++++ DATA PROVIDED

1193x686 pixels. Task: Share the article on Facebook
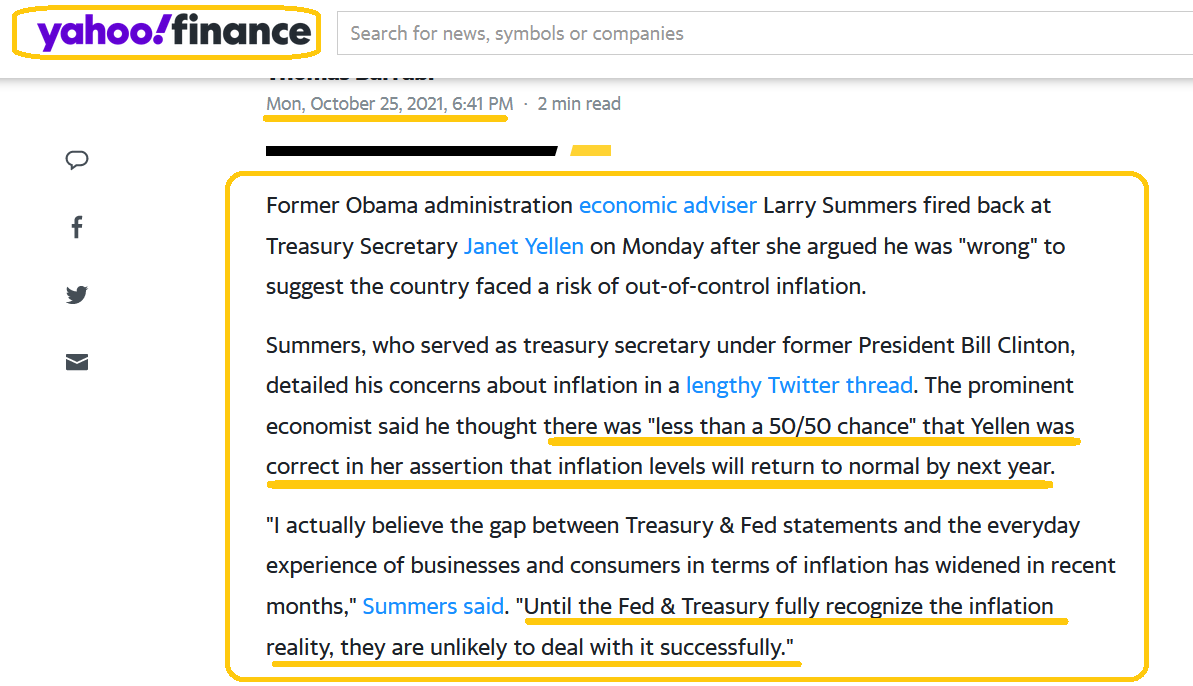77,227
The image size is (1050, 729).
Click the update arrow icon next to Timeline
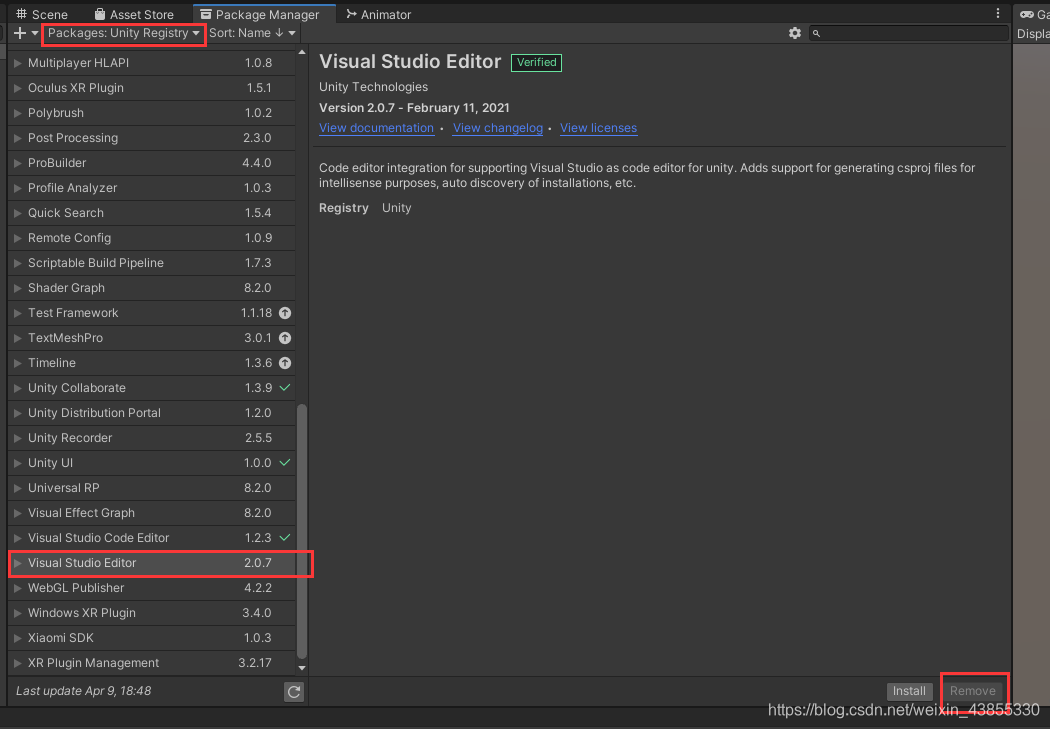[285, 363]
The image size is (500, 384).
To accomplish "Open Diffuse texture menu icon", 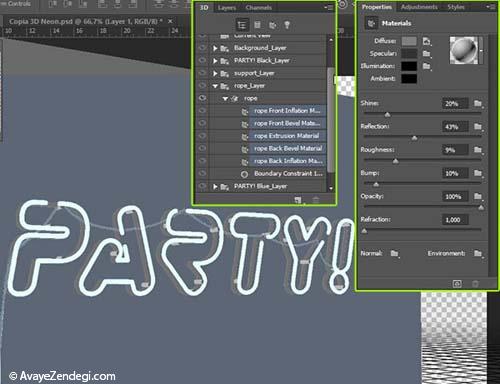I will click(427, 41).
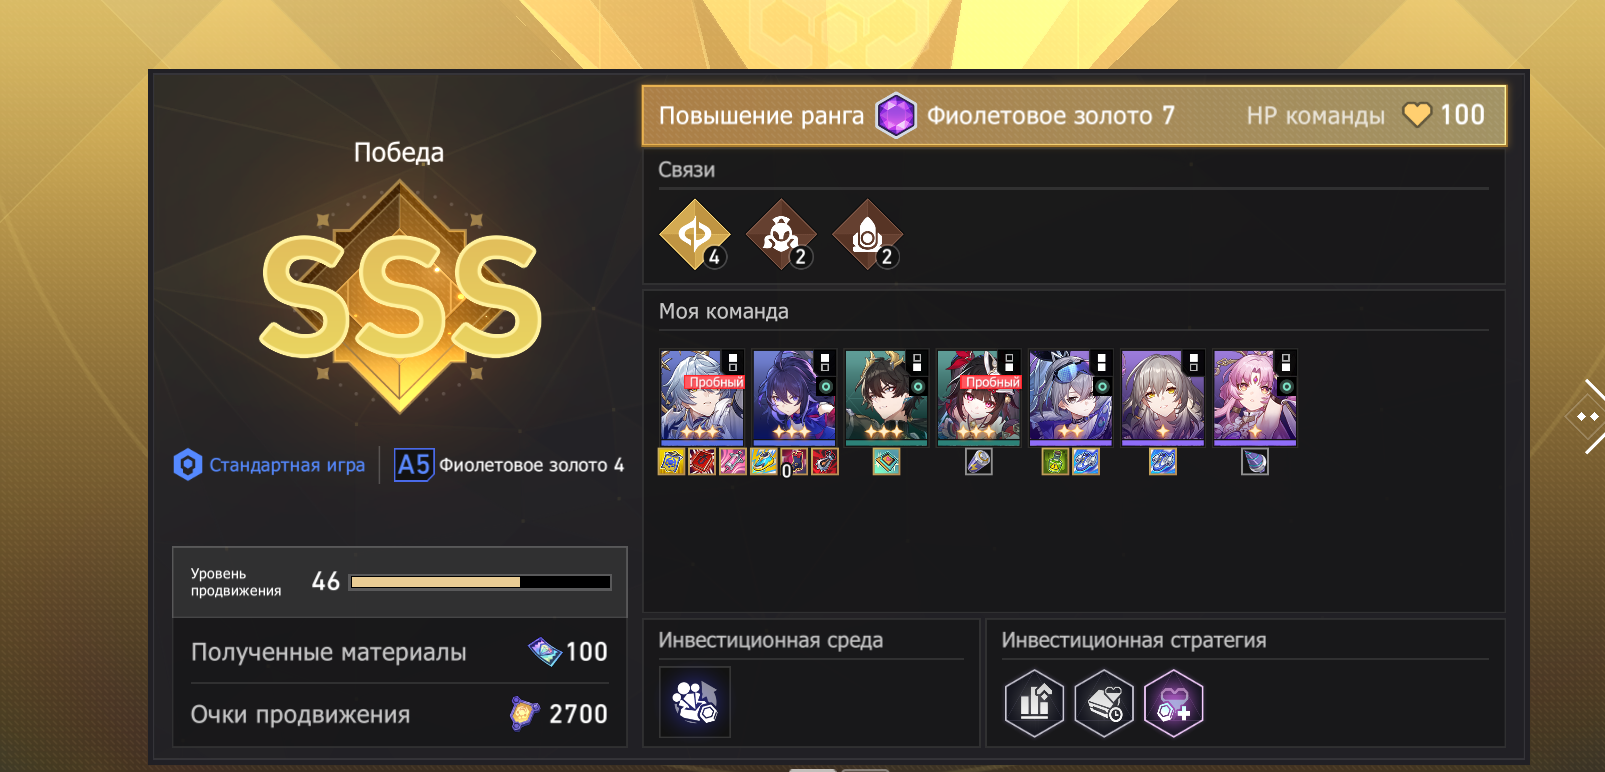Click the arrow at the right screen edge
Viewport: 1605px width, 772px height.
[1587, 416]
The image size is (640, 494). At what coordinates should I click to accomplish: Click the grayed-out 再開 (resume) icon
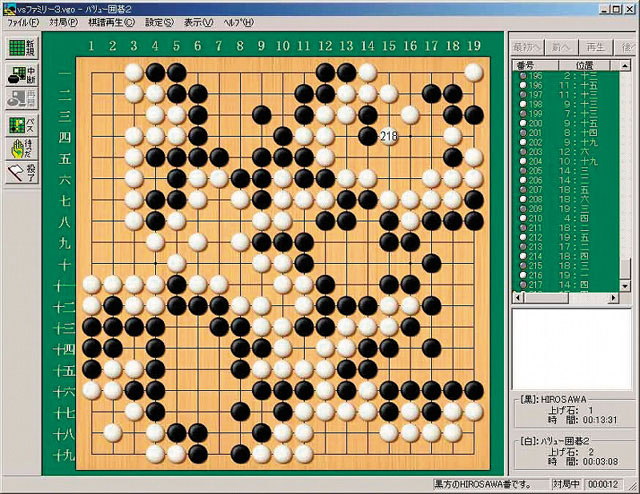pos(22,98)
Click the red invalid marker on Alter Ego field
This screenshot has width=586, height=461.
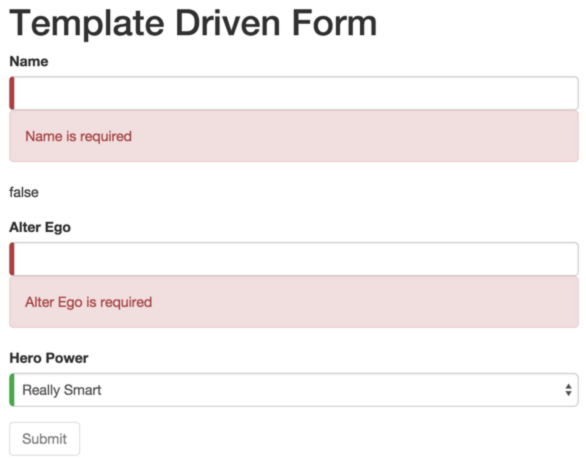(x=12, y=259)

++++++++

■ YOUR INSTRUCTIONS: After dropping the pictures, reproduce exactly the lines from the first line of the entries through the line containing "The image size is (500, 384).", both included.

■ TASK RESPONSE:
1193x686 pixels. Task: Share the article on Facebook
77,227
The image size is (1050, 729).
Click the update arrow icon next to Timeline
[285, 363]
The image size is (500, 384).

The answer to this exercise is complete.